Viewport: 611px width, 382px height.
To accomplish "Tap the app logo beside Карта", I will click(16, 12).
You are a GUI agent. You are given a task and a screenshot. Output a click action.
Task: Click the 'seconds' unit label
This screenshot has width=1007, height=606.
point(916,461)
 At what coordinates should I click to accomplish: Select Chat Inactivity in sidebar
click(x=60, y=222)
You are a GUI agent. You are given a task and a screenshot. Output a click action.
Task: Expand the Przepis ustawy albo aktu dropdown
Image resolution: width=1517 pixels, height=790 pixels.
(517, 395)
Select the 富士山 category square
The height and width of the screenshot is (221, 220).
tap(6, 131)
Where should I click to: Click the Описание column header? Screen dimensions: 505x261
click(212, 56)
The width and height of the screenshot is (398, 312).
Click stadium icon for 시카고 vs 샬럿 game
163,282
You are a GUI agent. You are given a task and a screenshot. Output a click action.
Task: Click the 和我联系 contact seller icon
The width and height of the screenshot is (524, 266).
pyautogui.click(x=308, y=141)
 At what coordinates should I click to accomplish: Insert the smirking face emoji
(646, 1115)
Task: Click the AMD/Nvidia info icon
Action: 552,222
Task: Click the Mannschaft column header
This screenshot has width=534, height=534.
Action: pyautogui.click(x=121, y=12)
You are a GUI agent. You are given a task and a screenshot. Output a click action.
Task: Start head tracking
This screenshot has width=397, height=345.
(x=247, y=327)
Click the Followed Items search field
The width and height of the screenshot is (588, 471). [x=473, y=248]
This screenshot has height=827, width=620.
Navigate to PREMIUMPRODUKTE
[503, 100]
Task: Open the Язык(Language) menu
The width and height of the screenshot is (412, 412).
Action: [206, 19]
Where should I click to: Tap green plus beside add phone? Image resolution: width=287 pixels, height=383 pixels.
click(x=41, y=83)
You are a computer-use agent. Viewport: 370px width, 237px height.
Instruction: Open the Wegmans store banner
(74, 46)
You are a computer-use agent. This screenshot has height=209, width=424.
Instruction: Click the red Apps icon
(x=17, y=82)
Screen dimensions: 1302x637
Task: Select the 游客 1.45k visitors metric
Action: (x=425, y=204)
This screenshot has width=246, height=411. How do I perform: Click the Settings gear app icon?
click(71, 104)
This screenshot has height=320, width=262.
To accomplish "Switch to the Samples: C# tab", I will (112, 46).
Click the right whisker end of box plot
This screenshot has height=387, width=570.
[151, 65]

***

◆ WORK TO BE COMPLETED: From the first line to the last, return the records unchanged.

◆ SOLUTION:
Viewport: 611px width, 382px height.
To accomplish "Tap the app logo beside Карта", I will click(16, 12).
You are a GUI agent. You are given a task and a screenshot. Output a click action.
Task: Click the 'seconds' unit label
This screenshot has width=1007, height=606.
point(916,461)
 At what coordinates should I click to accomplish: Select Chat Inactivity in sidebar
click(x=60, y=222)
You are a GUI agent. You are given a task and a screenshot. Output a click action.
Task: Expand the Przepis ustawy albo aktu dropdown
Image resolution: width=1517 pixels, height=790 pixels.
(517, 395)
Select the 富士山 category square
The height and width of the screenshot is (221, 220).
tap(6, 131)
Where should I click to: Click the Описание column header? Screen dimensions: 505x261
click(212, 56)
The width and height of the screenshot is (398, 312).
Click stadium icon for 시카고 vs 샬럿 game
163,282
You are a GUI agent. You are given a task and a screenshot. Output a click action.
Task: Click the 和我联系 contact seller icon
The width and height of the screenshot is (524, 266).
pyautogui.click(x=308, y=141)
 At what coordinates should I click to accomplish: Insert the smirking face emoji
(646, 1115)
Task: Click the AMD/Nvidia info icon
Action: 552,222
Task: Click the Mannschaft column header
This screenshot has width=534, height=534.
Action: pyautogui.click(x=121, y=12)
You are a GUI agent. You are given a task and a screenshot. Output a click action.
Task: Start head tracking
This screenshot has width=397, height=345.
(x=247, y=327)
Click the Followed Items search field
The width and height of the screenshot is (588, 471). [x=473, y=248]
This screenshot has height=827, width=620.
Navigate to PREMIUMPRODUKTE
[503, 100]
Task: Open the Язык(Language) menu
The width and height of the screenshot is (412, 412).
Action: [206, 19]
Where should I click to: Tap green plus beside add phone? Image resolution: width=287 pixels, height=383 pixels.
click(x=41, y=83)
You are a computer-use agent. Viewport: 370px width, 237px height.
Instruction: Open the Wegmans store banner
(74, 46)
You are a computer-use agent. This screenshot has height=209, width=424.
Instruction: Click the red Apps icon
(x=17, y=82)
Screen dimensions: 1302x637
Task: Select the 游客 1.45k visitors metric
Action: (x=425, y=204)
This screenshot has width=246, height=411. How do I perform: Click the Settings gear app icon?
click(71, 104)
This screenshot has height=320, width=262.
To accomplish "Switch to the Samples: C# tab", I will (112, 46).
Click the right whisker end of box plot
This screenshot has height=387, width=570.
[151, 65]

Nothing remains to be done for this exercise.